--- START OF Given records ---

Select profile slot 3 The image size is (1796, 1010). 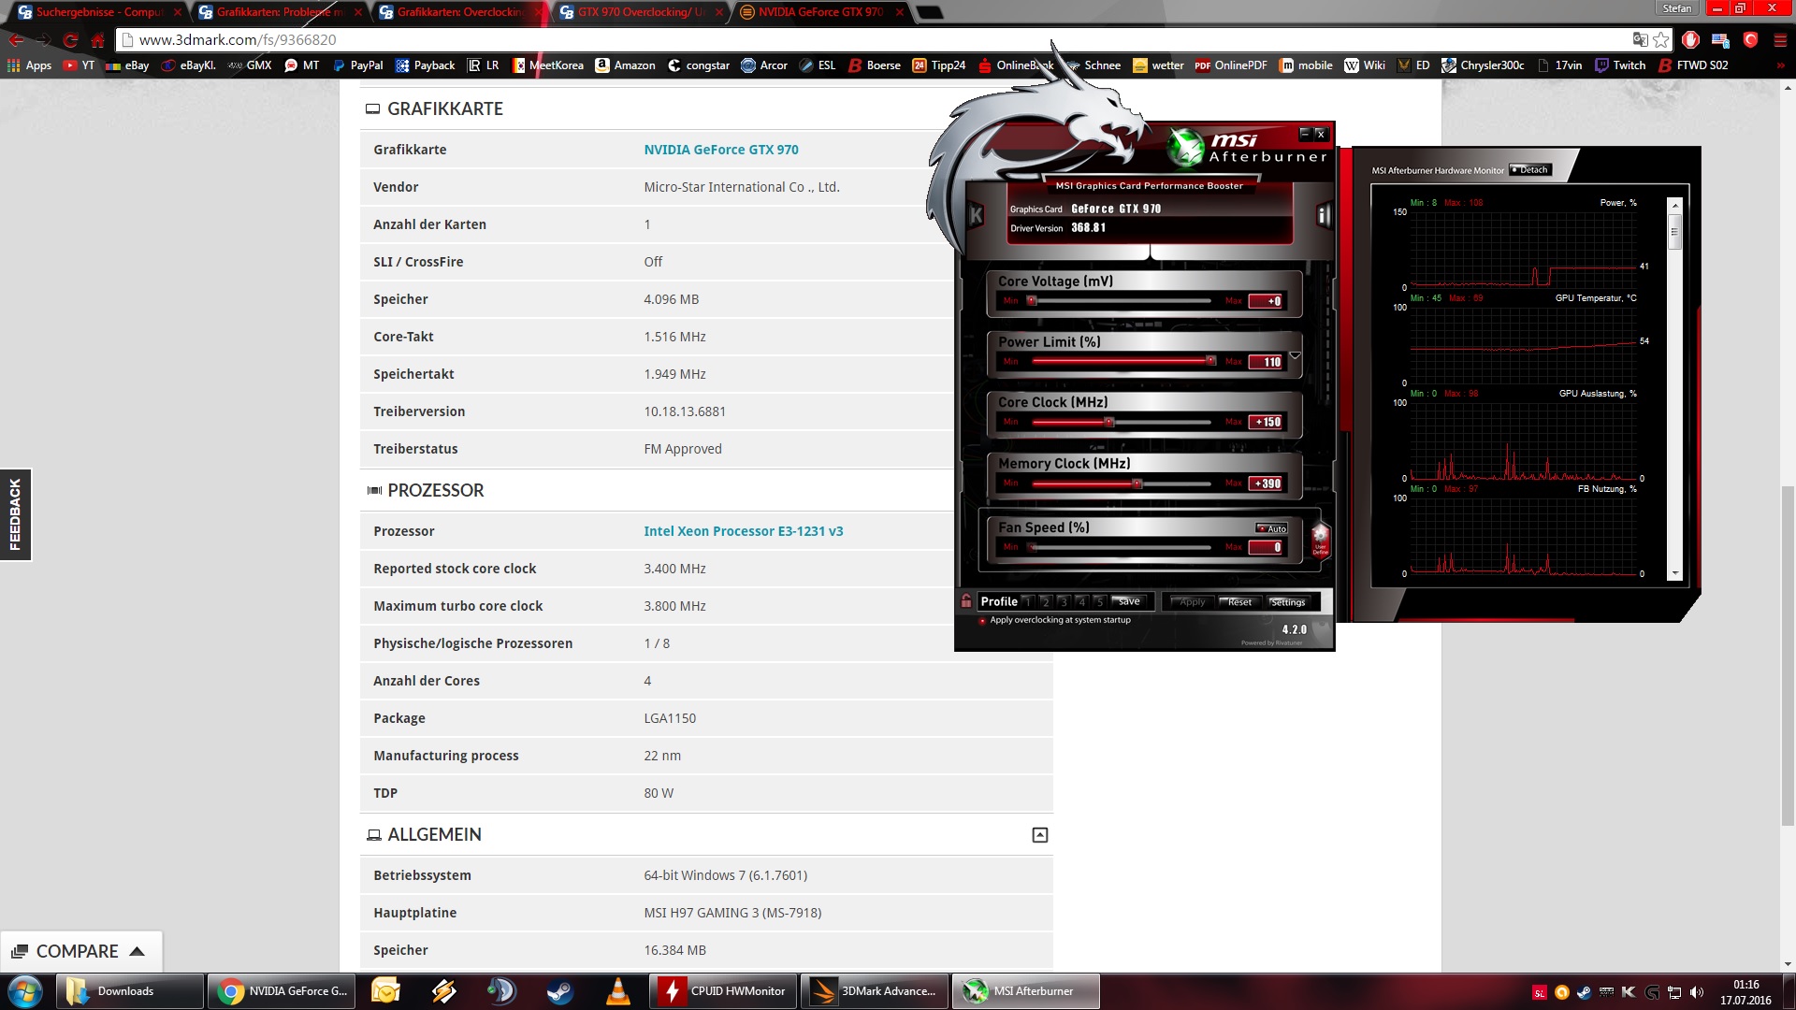pyautogui.click(x=1064, y=601)
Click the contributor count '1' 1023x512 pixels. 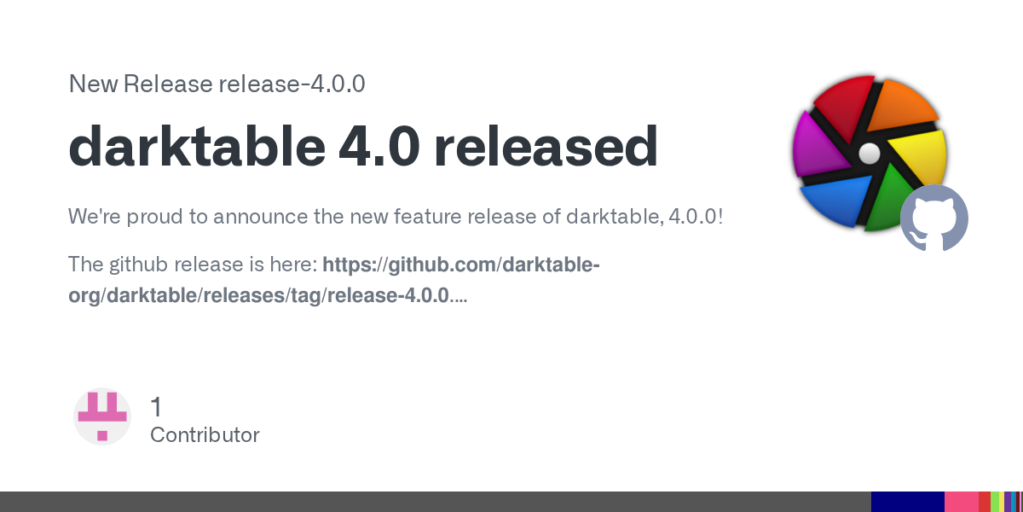coord(156,406)
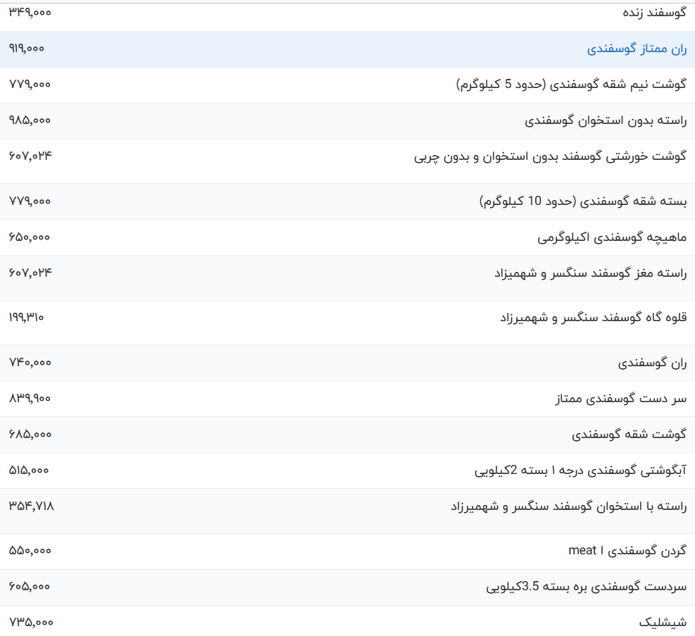695x636 pixels.
Task: Click the ۱۹۹,۳۱۰ price value
Action: click(x=26, y=318)
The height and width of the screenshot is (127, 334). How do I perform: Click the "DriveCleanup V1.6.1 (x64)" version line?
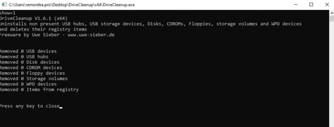tap(34, 18)

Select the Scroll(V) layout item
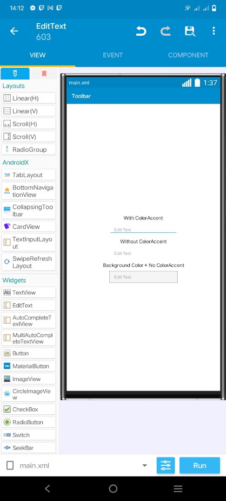pos(29,137)
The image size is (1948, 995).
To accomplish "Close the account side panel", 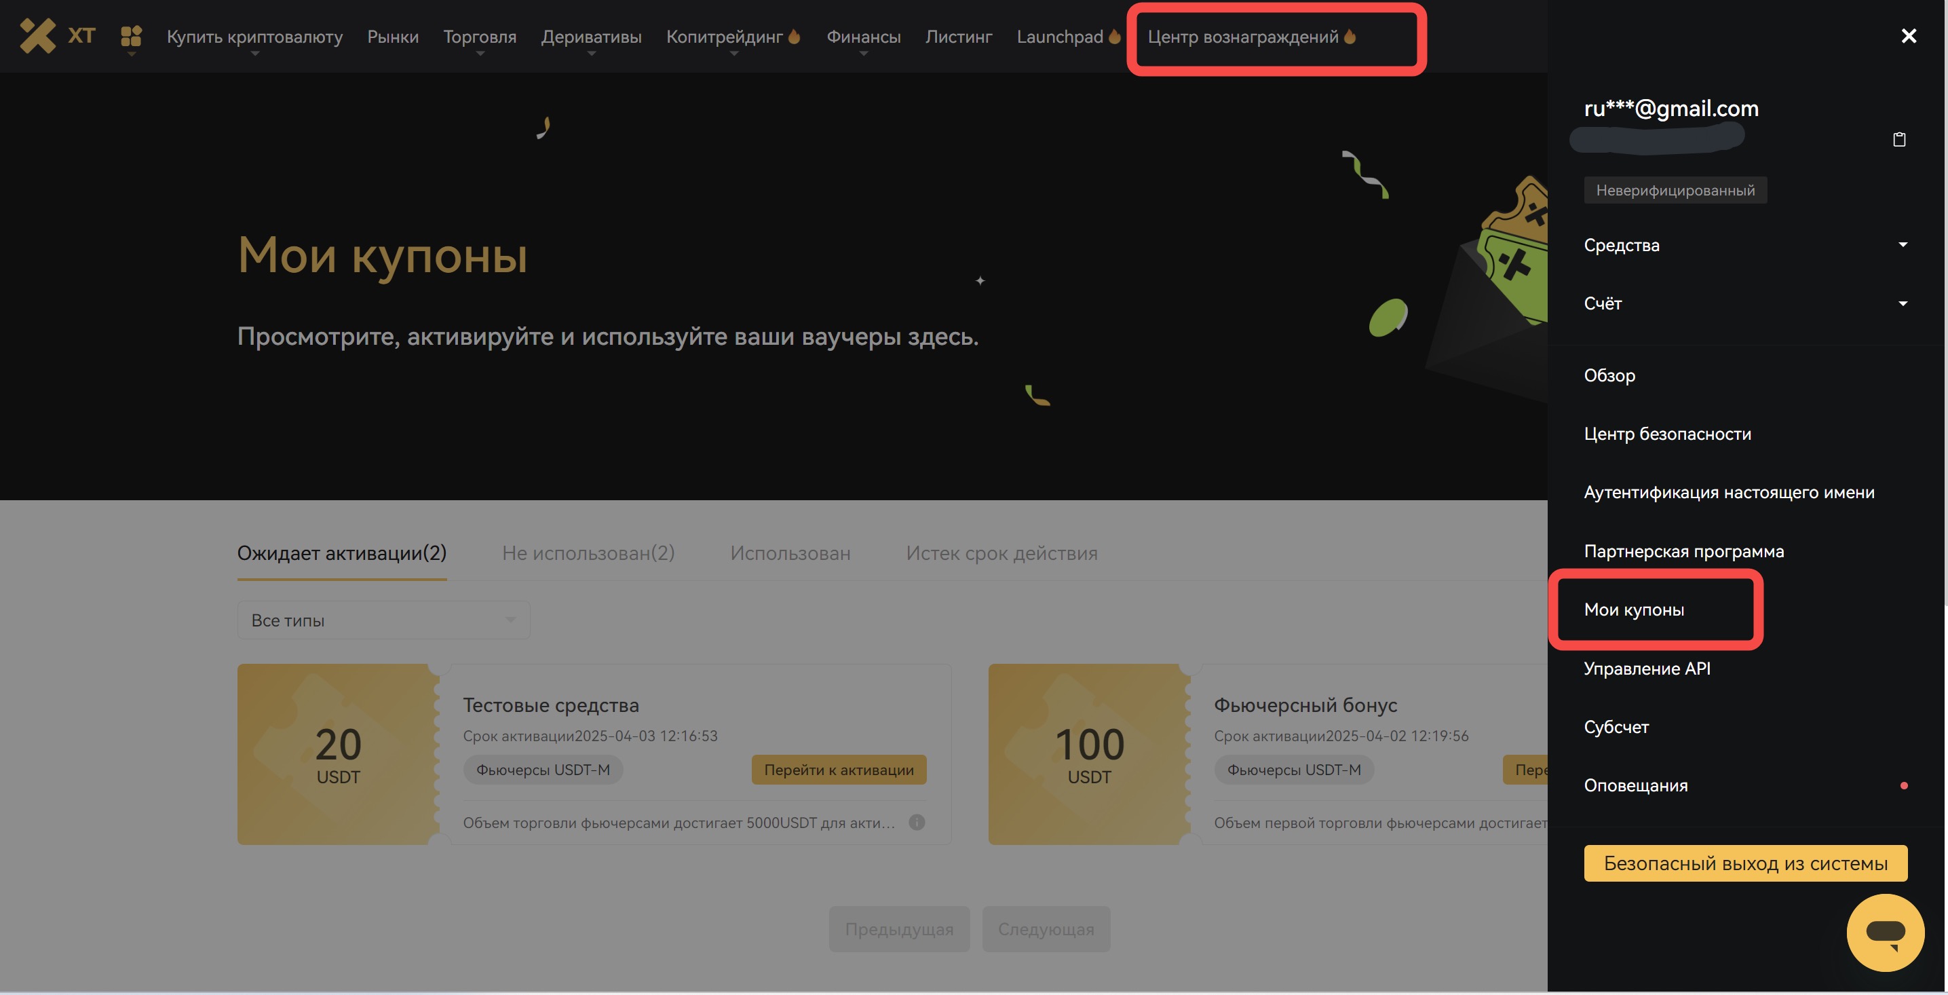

--- END OF Given records ---

**Stated exercise:**
Copy word for word the part that opens with the line containing "Select the Scroll(V) layout item" and closes with the end of the items. Leave the pictures out of your copy.

**Answer for the task:**
Select the Scroll(V) layout item
pos(29,137)
The image size is (1948, 995).
To accomplish "Close the account side panel", 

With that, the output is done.